» **What is asked**: Reproduce each of the items below word for word, omitting the pictures.

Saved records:
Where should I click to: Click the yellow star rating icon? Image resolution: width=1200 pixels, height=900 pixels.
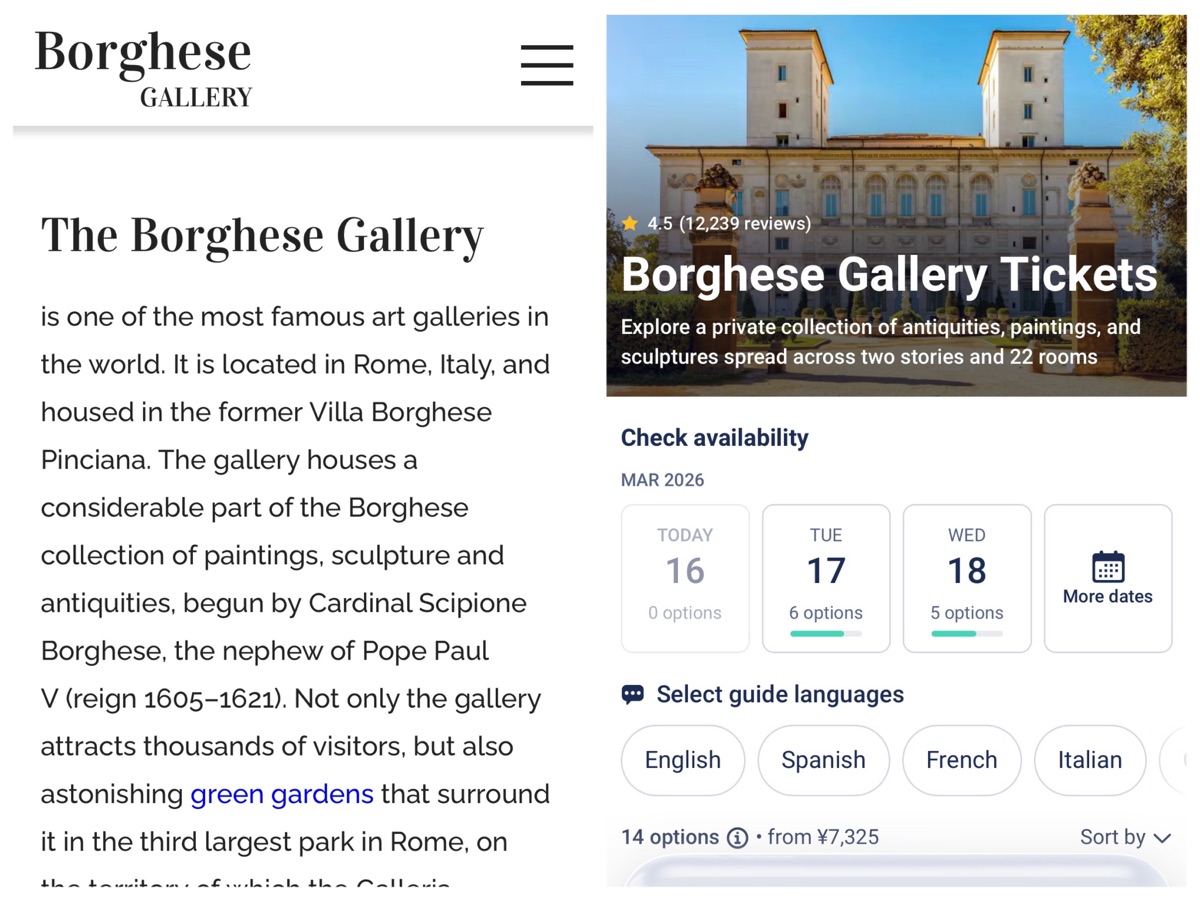(x=630, y=224)
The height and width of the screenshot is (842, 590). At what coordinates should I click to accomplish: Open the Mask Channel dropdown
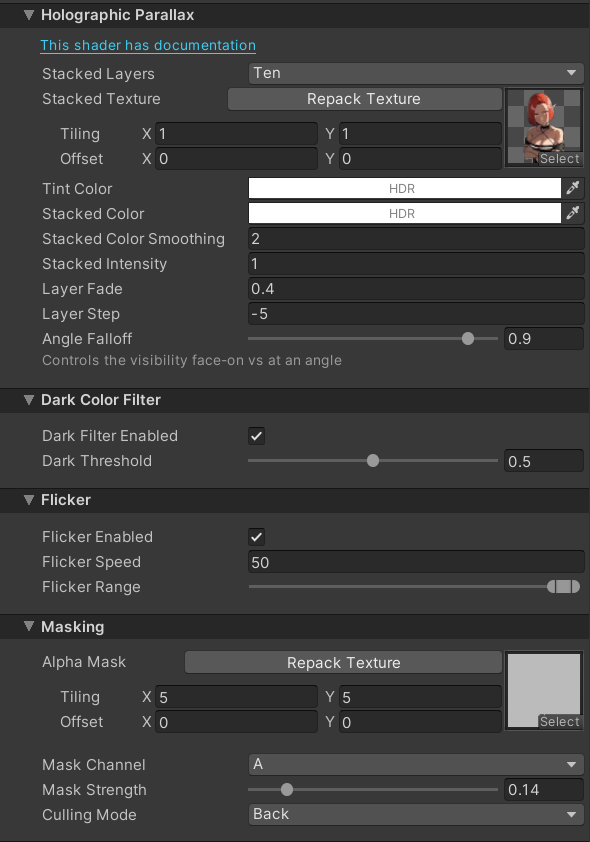415,764
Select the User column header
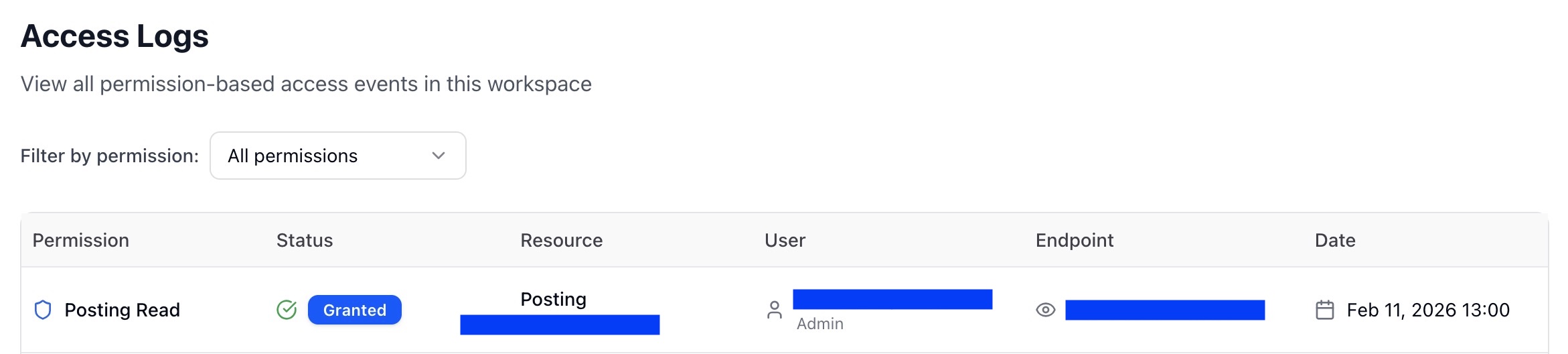 click(785, 240)
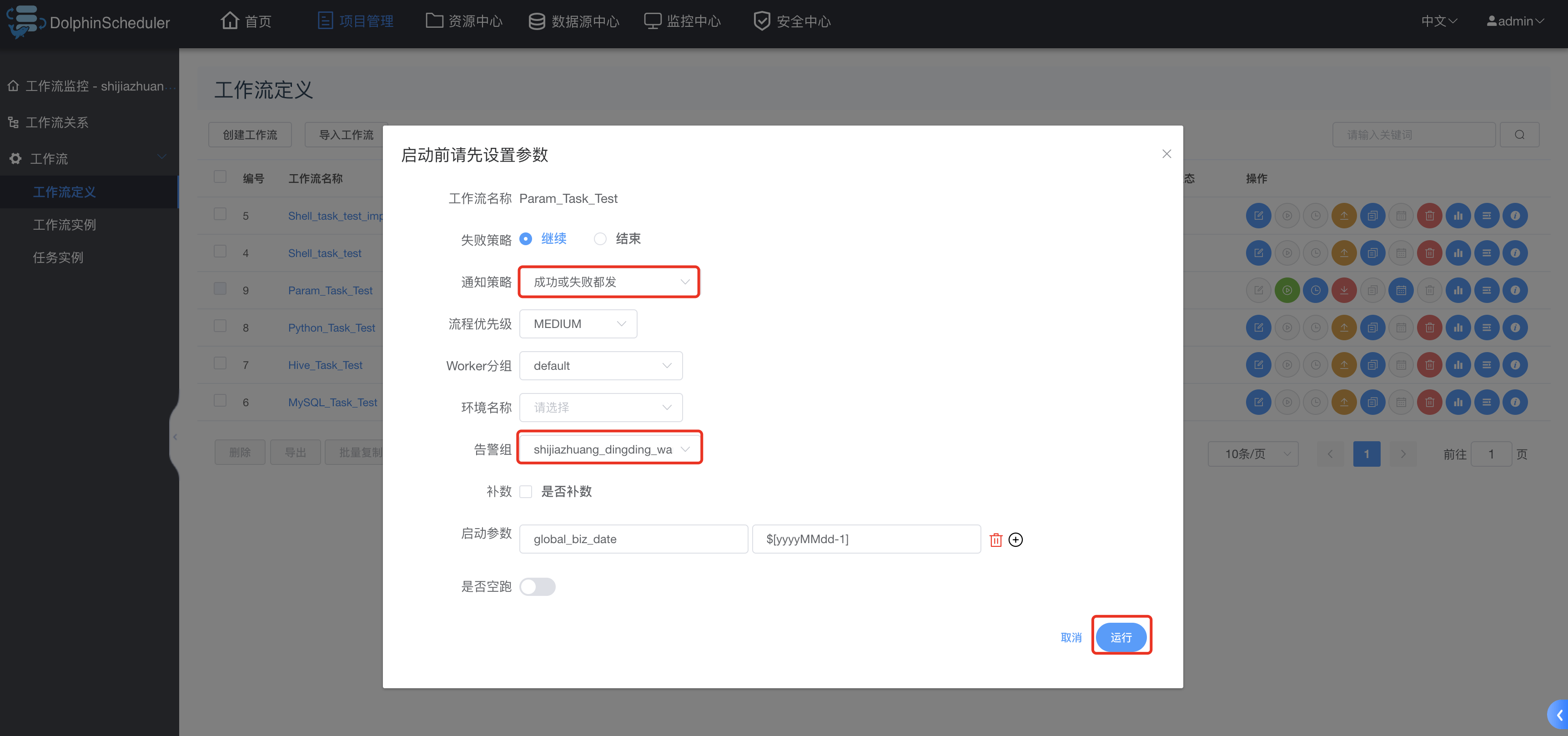1568x736 pixels.
Task: Open the timing schedule icon for Param_Task_Test
Action: click(x=1316, y=290)
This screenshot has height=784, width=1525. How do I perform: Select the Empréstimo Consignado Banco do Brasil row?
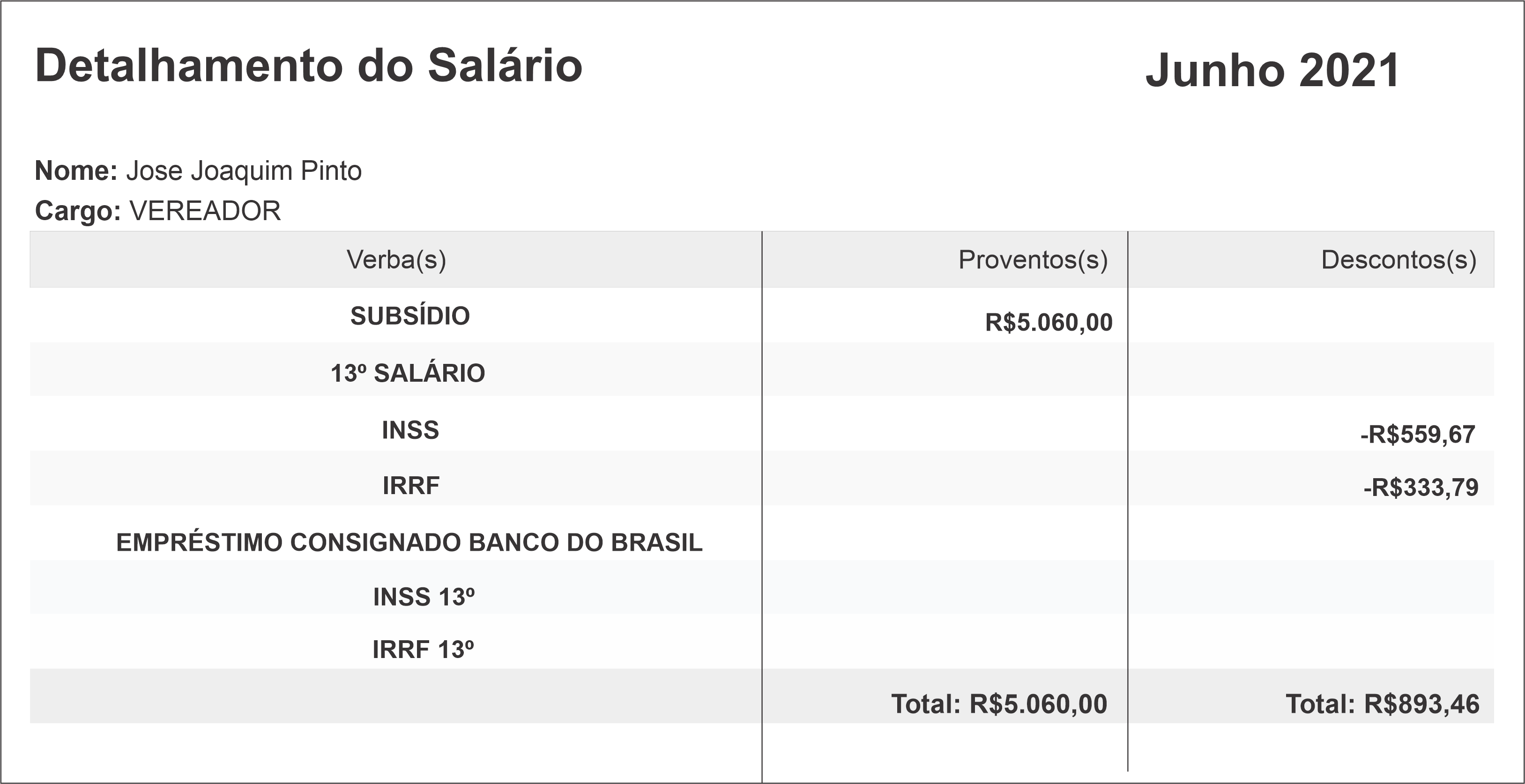(x=409, y=543)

» **Response for this exercise**:
Where should I click to: Click the yellow star rating icon? Image resolution: width=1200 pixels, height=900 pixels.
(x=630, y=224)
The height and width of the screenshot is (842, 590). At what coordinates should I click to accomplish: Open the Mask Channel dropdown
415,764
Select the User column header
 click(785, 240)
1568x736 pixels.
Task: Open the timing schedule icon for Param_Task_Test
Action: click(x=1316, y=290)
This screenshot has height=784, width=1525. How do I perform: Select the Empréstimo Consignado Banco do Brasil row?
(x=409, y=543)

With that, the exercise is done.